*** Opening Source document ***

I've mentioned in a previous post the growing evidence that the insula is the 'sensory cortex' of the body interior, representing visceral body states.
Naqvi et al have found that smokers with brain damage involving the insula are more likely than smokers with brain damage not involving the insula to undergo a disruption of smoking addiction, characterized by the ability to quit smoking easily, immediately, without relapse, and without persistence of the urge to smoke.
Here is a figure from their paper:
From the figure legend: "Whole-brain region-by-region logistic regression analysis. The only regions that were assigned a color were those for which the number of patients was sufficient to detect a statistically significant effect. Regions for which there was a statistically significant association between a lesion and a disruption of smoking addiction (P < 0.05, uncorrected) are highlighted in red. The insula is the only region on either side of the brain where a lesion was significantly associated with a disruption of smoking addiction. The likelihood of having a disruption of smoking addiction was not increased after damage in the orbitofrontal cortex."
From their discussion:
"The results of this study suggest that the insula is a critical neural substrate for the urge to smoke, although they do not in themselves indicate why the insula, a region known to play a role in the representation of the bodily states), would play such an important role in urge. A clue may be provided by the account of one patient in our sample who quit smoking immediately after he suffered a stroke that damaged his left insula. He stated that he quit because his "body forgot the urge to smoke" . His experience suggests that the insula plays a role in the feeling that smoking is a bodily need. Indeed, much of the pleasure and satiety that is obtained from smoking is derived from its bodily effects, in particular its impact on the airway. In addition, nicotine withdrawal is associated with changes in autonomic and endocrine function, which may contribute to its unpleasantness. Current evidence suggests that the insula plays a role in conscious feelings by anticipating the bodily effects of emotional events. The insula may therefore function in the conscious urge to smoke by anticipating pleasure from the airway effects of smoking and/or relief from the aversive autonomic effects of nicotine withdrawal. Thus, damage to the insula could lead a smoker to feel that his or her body has "forgotten" the urge to smoke."

*** Closing Source document ***

Exercise:
According to the post on the insula and smoking addiction, why could damage to the insula make a smoker feel that the body has "forgotten" the urge to smoke? Answer in one to three sentences. The stored lines have nothing to do with the text on the insula.

*** Opening Given records ***

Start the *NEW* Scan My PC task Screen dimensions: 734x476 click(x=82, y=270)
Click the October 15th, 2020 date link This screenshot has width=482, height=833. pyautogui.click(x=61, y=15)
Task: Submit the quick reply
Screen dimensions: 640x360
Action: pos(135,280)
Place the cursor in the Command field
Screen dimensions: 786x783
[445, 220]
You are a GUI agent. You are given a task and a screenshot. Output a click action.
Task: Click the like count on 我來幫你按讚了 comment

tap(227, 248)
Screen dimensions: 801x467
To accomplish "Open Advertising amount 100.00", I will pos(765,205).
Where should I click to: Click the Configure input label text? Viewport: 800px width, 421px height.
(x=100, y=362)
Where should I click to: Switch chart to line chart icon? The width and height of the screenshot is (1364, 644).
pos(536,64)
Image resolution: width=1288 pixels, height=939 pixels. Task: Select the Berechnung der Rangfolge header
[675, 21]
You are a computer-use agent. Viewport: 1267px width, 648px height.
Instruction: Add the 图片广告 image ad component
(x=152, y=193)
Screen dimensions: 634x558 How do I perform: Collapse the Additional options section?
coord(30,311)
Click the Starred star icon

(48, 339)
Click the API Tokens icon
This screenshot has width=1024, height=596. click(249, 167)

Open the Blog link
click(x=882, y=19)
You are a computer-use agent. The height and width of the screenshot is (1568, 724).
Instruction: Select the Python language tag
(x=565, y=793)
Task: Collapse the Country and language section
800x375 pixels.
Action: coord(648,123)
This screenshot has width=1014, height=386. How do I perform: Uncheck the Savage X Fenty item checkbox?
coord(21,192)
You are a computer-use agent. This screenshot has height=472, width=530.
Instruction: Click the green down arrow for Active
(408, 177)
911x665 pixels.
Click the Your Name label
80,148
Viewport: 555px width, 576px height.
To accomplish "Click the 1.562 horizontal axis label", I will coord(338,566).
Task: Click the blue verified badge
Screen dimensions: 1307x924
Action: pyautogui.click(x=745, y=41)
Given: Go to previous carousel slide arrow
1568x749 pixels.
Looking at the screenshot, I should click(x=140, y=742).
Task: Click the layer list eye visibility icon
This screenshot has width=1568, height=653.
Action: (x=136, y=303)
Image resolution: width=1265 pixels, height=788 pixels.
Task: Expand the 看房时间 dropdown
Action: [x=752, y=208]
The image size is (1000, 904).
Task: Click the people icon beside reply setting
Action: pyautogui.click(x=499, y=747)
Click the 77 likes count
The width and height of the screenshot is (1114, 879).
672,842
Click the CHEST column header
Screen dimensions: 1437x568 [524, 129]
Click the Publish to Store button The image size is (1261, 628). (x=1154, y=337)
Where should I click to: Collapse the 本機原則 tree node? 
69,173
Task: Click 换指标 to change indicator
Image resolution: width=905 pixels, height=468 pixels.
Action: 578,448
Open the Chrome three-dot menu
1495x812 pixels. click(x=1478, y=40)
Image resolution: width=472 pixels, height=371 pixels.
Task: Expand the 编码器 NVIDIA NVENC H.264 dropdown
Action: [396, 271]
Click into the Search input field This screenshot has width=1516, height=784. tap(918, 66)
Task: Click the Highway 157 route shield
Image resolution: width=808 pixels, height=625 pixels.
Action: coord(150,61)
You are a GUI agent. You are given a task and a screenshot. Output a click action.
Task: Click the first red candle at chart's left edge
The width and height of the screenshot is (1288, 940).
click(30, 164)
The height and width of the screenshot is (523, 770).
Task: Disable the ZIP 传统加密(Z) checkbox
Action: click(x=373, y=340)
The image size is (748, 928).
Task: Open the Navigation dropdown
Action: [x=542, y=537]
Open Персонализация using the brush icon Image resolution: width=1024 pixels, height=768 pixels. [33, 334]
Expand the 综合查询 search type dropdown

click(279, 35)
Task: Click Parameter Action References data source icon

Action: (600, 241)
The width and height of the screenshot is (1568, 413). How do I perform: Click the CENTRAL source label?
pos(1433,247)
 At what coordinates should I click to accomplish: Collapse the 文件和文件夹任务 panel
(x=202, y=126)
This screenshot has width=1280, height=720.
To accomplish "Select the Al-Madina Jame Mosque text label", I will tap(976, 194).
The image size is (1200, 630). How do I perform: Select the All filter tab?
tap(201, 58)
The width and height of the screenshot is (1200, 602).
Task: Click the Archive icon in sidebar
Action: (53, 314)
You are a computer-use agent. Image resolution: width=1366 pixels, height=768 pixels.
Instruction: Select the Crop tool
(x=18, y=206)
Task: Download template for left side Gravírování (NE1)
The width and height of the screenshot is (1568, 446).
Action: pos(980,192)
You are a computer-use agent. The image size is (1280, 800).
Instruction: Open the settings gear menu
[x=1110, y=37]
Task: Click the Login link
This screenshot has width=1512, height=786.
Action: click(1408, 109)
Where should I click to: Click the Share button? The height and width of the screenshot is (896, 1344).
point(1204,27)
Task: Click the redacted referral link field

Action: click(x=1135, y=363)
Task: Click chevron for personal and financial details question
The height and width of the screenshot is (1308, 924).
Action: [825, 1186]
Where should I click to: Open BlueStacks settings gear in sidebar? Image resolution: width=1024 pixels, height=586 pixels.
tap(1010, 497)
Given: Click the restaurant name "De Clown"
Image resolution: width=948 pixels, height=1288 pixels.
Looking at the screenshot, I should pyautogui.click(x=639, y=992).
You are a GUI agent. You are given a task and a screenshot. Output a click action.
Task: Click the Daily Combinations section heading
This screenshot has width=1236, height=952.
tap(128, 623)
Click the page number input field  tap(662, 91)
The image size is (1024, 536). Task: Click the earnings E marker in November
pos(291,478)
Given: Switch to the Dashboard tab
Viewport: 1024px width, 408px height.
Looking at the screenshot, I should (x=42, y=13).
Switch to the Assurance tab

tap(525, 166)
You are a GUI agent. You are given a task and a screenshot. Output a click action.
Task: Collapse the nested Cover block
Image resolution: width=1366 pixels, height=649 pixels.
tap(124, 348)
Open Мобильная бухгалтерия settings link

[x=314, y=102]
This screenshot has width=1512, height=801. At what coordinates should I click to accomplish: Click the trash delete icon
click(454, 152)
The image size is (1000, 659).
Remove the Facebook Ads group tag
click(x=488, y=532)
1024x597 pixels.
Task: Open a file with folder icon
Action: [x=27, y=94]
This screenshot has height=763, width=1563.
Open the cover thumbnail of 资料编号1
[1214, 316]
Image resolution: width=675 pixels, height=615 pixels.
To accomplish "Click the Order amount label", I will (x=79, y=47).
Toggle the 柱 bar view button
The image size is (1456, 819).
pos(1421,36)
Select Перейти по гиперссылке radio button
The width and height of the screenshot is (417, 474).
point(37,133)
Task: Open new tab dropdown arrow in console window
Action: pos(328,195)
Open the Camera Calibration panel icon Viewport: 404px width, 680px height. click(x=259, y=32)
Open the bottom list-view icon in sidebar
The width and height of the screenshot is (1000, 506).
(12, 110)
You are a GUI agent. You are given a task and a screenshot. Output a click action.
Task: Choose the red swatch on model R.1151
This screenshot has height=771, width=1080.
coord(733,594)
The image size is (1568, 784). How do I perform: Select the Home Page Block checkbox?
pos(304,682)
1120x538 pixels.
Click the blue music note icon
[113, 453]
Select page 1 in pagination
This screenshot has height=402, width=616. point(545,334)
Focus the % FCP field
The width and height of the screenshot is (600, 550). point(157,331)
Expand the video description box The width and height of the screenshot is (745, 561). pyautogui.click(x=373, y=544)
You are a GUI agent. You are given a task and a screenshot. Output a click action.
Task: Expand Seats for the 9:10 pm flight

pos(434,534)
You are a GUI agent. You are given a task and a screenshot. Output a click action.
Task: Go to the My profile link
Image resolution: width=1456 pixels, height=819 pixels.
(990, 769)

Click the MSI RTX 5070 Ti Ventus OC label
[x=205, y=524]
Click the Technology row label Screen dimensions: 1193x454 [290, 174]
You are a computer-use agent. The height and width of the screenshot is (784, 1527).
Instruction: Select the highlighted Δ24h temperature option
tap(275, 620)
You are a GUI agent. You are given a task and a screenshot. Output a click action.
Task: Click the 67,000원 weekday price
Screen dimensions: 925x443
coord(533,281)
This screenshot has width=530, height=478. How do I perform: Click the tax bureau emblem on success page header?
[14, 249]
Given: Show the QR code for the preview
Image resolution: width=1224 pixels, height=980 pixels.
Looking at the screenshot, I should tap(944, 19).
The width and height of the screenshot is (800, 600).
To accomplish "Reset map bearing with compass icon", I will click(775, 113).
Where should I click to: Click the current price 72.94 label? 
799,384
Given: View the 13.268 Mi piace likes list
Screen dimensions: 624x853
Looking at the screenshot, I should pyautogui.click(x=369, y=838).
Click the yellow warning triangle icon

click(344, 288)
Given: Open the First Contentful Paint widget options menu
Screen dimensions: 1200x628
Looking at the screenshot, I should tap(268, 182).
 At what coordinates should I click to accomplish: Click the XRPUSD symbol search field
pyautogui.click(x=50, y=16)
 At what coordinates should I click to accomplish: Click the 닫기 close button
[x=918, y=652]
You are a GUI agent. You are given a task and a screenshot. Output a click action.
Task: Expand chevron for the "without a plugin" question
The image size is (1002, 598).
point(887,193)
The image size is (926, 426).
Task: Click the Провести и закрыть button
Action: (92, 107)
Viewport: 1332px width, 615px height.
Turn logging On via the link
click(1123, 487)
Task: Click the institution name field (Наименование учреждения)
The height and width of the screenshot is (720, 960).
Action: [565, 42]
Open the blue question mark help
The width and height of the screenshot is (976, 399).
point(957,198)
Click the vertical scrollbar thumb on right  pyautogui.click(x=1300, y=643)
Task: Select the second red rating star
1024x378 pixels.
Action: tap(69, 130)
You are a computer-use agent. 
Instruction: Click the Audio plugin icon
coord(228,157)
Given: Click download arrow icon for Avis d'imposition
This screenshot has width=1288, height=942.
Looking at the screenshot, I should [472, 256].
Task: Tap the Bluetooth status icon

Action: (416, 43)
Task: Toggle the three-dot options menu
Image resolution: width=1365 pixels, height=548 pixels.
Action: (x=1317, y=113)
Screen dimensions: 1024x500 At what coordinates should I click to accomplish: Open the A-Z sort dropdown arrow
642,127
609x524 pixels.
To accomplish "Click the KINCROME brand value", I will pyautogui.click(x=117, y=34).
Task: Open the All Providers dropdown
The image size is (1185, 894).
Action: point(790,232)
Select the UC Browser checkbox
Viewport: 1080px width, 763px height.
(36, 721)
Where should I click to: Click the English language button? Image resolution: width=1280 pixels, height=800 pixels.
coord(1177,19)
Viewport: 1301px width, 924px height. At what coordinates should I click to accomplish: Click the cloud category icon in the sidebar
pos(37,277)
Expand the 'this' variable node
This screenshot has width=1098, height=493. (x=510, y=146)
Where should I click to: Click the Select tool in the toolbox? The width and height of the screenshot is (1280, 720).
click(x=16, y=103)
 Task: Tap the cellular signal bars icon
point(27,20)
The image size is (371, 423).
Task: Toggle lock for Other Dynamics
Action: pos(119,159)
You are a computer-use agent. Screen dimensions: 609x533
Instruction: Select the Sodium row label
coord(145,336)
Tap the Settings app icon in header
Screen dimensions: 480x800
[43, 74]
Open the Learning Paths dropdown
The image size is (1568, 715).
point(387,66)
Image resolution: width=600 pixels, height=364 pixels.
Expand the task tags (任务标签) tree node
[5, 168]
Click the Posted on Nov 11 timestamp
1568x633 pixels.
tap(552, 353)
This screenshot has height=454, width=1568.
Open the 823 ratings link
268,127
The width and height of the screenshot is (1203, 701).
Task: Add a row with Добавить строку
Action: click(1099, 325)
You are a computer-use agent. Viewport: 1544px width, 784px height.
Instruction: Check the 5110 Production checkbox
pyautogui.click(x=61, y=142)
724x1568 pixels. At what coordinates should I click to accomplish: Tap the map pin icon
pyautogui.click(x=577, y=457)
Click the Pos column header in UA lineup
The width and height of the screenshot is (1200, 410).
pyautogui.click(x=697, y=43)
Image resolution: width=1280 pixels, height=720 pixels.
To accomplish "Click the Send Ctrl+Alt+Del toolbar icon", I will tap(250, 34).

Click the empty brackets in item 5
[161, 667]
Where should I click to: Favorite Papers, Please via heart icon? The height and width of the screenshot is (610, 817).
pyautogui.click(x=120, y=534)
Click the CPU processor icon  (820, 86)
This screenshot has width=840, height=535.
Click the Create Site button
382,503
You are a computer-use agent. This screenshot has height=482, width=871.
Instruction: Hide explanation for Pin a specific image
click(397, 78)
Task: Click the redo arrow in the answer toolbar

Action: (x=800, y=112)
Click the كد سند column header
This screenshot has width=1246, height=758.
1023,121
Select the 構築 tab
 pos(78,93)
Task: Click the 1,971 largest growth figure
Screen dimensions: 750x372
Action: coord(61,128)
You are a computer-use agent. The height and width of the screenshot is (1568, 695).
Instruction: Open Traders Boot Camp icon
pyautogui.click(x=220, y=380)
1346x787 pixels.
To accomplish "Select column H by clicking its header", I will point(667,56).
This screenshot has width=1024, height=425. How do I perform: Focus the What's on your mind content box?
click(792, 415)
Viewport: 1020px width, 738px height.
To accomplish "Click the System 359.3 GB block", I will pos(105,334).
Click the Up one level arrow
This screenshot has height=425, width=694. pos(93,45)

*** Closing Given records ***

Completed task:
The insula may drive the conscious urge to smoke by anticipating pleasure from smoking's effects on the airway and/or relief from the aversive autonomic effects of nicotine withdrawal. Damage to it could remove that anticipated bodily need.